BUSINESS CONTINUITY ASKS QUESTIONS
- Is your business ready to face unplanned disaster situations?
- If there is an interruption to a regular business processes, what is needed to keep a business up and running well? (Look at everything, IT and beyond)
Business Continuity (BC) And Disaster Recovery (DR)
BC includes DR and DR requires guidance from BC, to direct priorities and set scope.
Figure 1: Business continuity and Disaster recovery
|
BUSINESS CONTINUITY (BC) |
DISASTER RECOVERY(DR) |
|
OBJECTIVE: Build resilience |
OBJECTIVE: Build technological recovery tactics |
|
FOCUS: Return business operations at an acceptable predefined level / normal |
FOCUS: Recover Data/Systems |
|
SOLUTION: - Planning - Building or rehabilitation |
SOLUTION: - Active- Active sites - Alternative options |
Business Continuity Management (BCM) Lifecycle
Business continuity management (BCM) is centred around a BCM lifecycle that consists of following phases:
Figure 2: Business Continuity Management Lifecycle
Identification: Assets Inventory And Risk Assessment
This phase is a starting point of BCM which allows an easy recognition of critical assets, categorization and prioritization based on criticality level.

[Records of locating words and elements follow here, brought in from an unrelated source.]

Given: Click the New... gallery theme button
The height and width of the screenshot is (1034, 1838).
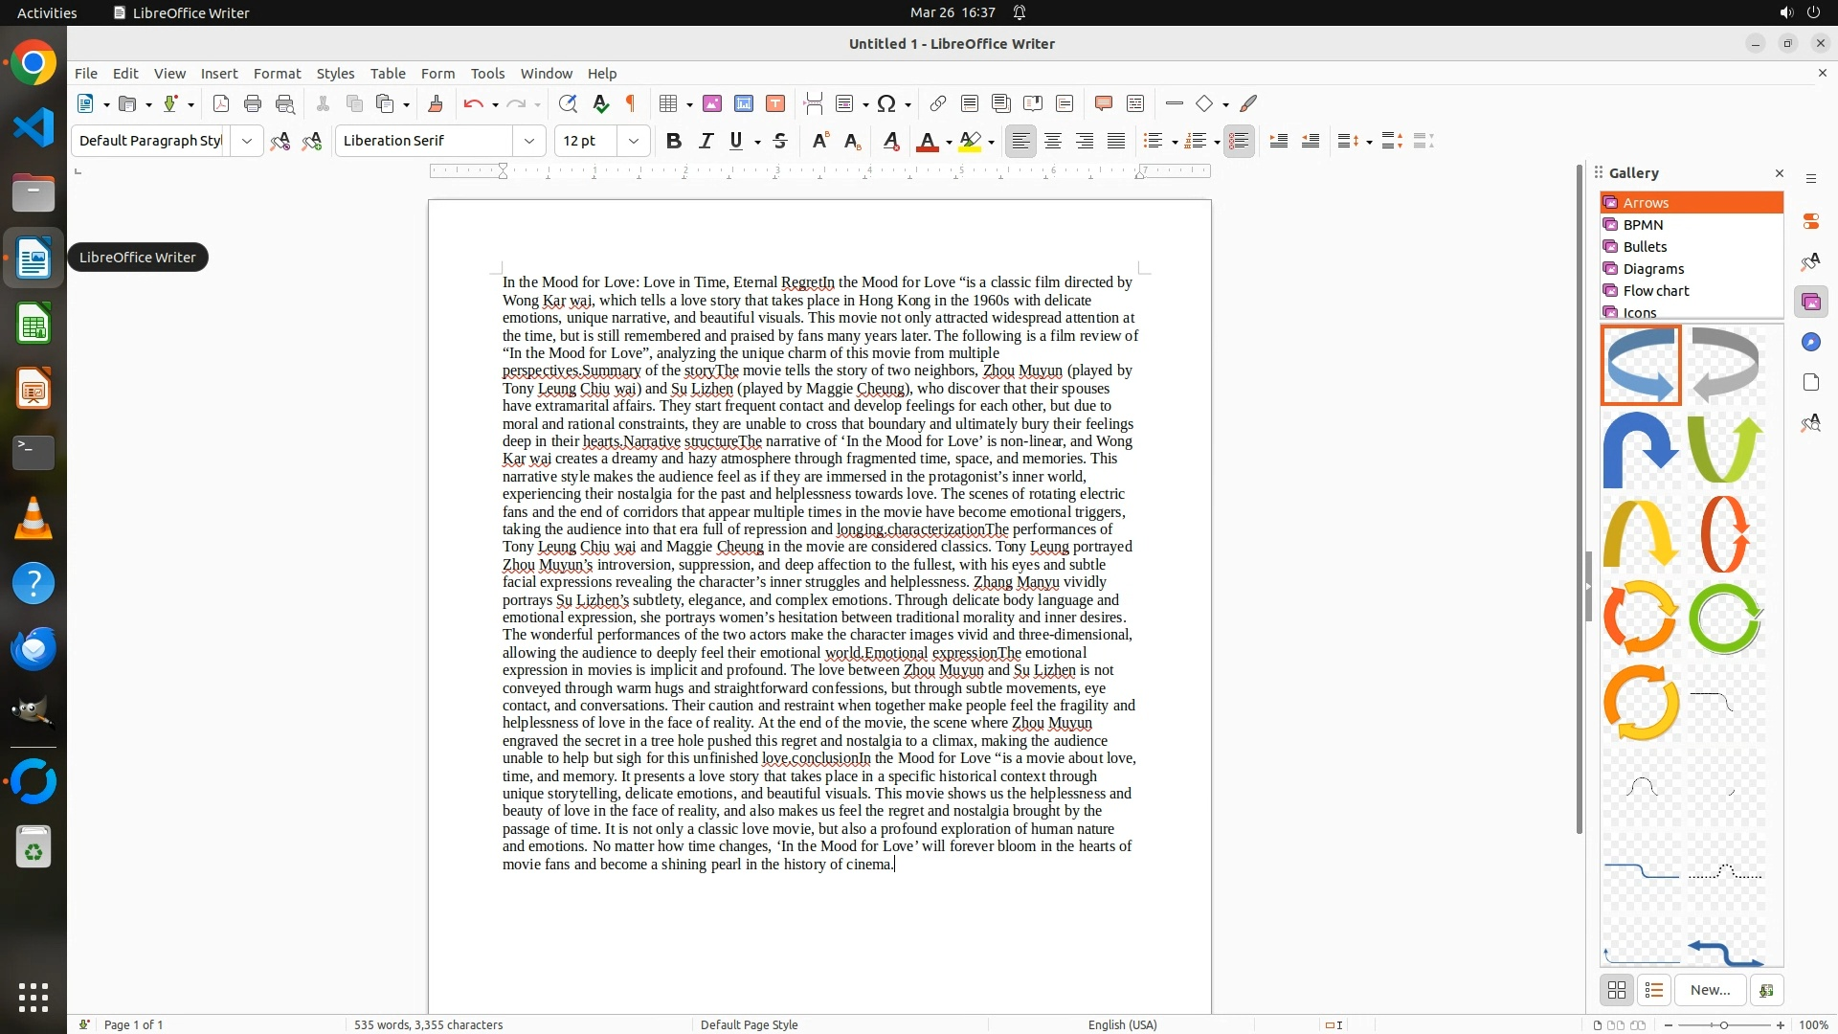Looking at the screenshot, I should (1710, 990).
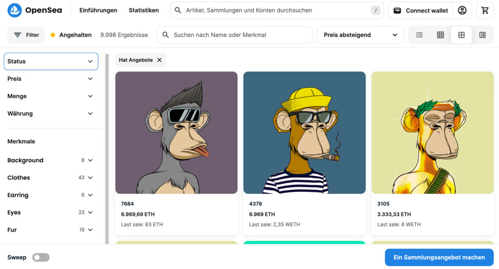Remove the Hat Angebote filter chip
The image size is (499, 269).
click(159, 60)
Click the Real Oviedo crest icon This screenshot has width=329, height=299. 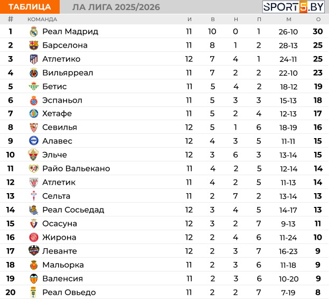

- Assets inventory: consists of tracking, recording and managing all assets such as: (Infrastructure, systems, In-house software, Data, licenses, Company- owned equipment etc.).
- Risk Assessment: Consists of identifying and evaluating internal and external threats and vulnerabilities (risks), the likelihood, a control methods in place or required as well as the cost for such control.
Analysis: Business Impact Analysis (BIA)
BIA: is a fundamental phase from which a whole BCM process is built on; its central mission is to figure out which functions, systems and processes that are critical to an organization’s ongoing success, for a special management and protection.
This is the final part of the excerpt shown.